WORK INSTRUCTION.
How many lines of the data contain the word "badge"? Give only that number.

DATA PROVIDED.
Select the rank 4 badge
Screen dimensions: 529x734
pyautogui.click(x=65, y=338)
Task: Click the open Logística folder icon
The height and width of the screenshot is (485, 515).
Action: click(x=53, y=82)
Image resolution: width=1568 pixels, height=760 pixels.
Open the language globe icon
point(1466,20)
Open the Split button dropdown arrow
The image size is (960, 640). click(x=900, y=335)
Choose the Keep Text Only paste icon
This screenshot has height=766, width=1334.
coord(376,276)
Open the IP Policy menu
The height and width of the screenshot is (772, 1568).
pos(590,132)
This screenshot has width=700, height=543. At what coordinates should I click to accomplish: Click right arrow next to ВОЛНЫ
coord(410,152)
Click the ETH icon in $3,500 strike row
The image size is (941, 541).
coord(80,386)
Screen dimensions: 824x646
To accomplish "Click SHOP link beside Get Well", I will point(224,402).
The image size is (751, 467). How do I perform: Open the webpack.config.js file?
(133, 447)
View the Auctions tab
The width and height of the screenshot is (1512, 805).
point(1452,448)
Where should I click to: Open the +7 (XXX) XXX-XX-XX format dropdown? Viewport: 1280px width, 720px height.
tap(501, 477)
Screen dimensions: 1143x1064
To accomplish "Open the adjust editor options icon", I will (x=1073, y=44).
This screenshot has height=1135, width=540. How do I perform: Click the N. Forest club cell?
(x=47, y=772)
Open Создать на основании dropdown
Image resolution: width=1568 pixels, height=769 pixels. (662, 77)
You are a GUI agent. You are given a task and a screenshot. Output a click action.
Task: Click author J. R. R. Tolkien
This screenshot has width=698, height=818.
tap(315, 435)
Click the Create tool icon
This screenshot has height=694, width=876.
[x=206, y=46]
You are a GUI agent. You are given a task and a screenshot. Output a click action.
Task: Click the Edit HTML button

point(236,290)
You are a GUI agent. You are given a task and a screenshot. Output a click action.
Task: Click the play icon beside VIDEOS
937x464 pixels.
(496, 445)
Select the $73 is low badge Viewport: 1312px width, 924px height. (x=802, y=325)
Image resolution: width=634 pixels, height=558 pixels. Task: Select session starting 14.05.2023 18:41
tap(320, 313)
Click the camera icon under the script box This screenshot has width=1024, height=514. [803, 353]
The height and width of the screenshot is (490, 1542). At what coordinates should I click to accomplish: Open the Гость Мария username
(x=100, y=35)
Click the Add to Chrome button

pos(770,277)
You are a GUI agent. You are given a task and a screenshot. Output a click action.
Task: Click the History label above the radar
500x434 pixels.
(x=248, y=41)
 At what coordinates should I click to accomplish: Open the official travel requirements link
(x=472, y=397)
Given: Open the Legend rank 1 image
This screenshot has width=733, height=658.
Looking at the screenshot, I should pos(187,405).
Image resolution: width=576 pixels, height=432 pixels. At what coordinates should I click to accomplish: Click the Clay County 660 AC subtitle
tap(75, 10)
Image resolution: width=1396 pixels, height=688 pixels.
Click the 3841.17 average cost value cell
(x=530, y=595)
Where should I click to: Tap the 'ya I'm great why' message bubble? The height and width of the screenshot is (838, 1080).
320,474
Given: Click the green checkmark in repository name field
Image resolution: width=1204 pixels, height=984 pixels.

SOLUTION TO THE EXERCISE.
2